Overall, this will run in O(n log n) time, which is asymptotically optimal.

Alternatively, you could use quicksort, as shown here:

public void quicksort(Queue<Integer> sequence) {
    /* Base case: Any 0- or 1-element sequence is trivially sorted. */
    if (sequence.size() <= 1) return;

    /* Choose the first element as the pivot (causes O(n^2) worst-case behavior,
     * but for now should work out fine.  Then, split the list into three groups,
     * one of elements smaller than the pivot, one of elements equal to the
     * pivot, and one of elements greater than the pivot.
     */
    Queue<Integer> pivot = new LinkedList<Integer>(),
                   less  = new LinkedList<Integer>(),
                   more  = new LinkedList<Integer>();

    /* Place the pivot into its list. */
    pivot.add(sequence.remove());

    /* Distribute elements into the queues. */
    while (!sequence.isEmpty()) {
        Integer elem = sequence.remove();
        if      (elem < pivot.peek()) less.add(elem);
        else if (elem > pivot.peek()) more.add(elem);
        else                          pivot.add(elem);
    }

    /* Sort the less and greater groups. */
    quicksort(less);
    quicksort(more);

    /* Combine everything back together by writing out the smaller
     * elements, then the equal elements, then the greater elements.
     */
    while (!less.isEmpty())  result.add(less.remove());
    while (!pivot.isEmpty()) result.add(pivot.remove());
    while (!more.isEmpty())  result.add(more.remove());
}

This runs in best-case O(n log n) time and worst-case O(n²) time. For an interesting exercise, try making it pick the pivot at random to get expected O(n log n) runtime. :-)

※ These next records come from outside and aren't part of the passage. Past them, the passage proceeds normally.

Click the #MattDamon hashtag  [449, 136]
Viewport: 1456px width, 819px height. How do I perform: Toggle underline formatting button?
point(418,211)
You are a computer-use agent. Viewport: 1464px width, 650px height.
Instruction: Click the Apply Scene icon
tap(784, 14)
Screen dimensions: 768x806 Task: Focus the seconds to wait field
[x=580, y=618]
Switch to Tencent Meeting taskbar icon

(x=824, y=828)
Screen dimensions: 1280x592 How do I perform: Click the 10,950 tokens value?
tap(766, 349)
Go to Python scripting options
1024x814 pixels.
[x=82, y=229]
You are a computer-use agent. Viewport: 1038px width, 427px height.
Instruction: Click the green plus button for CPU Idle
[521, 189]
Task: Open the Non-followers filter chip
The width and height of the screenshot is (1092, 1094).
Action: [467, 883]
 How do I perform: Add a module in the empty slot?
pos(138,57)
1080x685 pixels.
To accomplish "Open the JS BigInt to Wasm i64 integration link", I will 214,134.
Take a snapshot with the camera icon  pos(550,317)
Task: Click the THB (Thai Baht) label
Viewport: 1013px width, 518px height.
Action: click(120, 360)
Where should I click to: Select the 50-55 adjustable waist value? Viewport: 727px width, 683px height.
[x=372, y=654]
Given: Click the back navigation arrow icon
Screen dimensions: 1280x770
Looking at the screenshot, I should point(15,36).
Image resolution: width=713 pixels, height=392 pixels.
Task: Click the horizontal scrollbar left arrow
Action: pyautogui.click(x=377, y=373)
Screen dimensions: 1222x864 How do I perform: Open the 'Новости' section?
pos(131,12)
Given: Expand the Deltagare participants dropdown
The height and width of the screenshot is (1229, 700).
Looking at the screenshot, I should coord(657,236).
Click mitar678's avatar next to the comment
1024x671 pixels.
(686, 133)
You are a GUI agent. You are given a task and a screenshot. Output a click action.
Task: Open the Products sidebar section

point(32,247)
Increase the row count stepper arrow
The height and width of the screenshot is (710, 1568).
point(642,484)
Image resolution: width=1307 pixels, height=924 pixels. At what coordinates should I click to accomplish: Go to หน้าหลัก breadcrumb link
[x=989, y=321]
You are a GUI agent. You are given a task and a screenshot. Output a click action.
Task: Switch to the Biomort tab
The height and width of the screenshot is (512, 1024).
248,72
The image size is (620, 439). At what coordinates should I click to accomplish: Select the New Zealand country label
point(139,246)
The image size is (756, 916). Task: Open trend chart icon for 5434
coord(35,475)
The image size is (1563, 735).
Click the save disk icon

For an entirely different approach, you could consider doing a least-significant digit radix sort on the values, since you know that they're all integers:

public void radixSort(Queue<Integer> sequence) {
    /* Make queues for values with a 0 in the current position and values with a
     * 1 in the current position.  It's an optimization to put these out here;
     * they honestly could be declared inside the loop below.
     */
    Queue<Integer> zero = new LinkedList<Integer>(),
                   one  = new LinkedList<Integer>();

    /* We're going to need 32 rounds of this, since there are 32 bits in each
     * integer.
     */
    for (int i = 0; i < 32; i++) {
        /* Distribute all elements from the input queue into the zero and one
         * queue based on their bits.
         */
        while (!sequence.isEmpty()) {
            Integer curr = sequence.remove();

            /* Determine whether the current bit of the number is 0 or 1 and
             * place the element into the appropriate queue.
             */
            if ((curr >>> i) % 2 == 0) {
                zero.add(curr);
            } else {
                one.add(curr);
            }
        }

        /* Combine the elements from the queues back together.  As a quick
         * note - if this is the 31st bit, we want to put back the 1 elements
         * BEFORE the 0 elements, since the sign bit is reversed.
         */
        if (i == 31) {
            Queue<Integer> temp = zero;
            zero = one;
            one = temp;
        }
        while (!zero.isEmpty()) result.add(zero.remove());
        while (!one.isEmpty())  result.add(one.remove());
    }
}

This will run in time O(n log U), where U is the maximum possible value that can be stored in an int.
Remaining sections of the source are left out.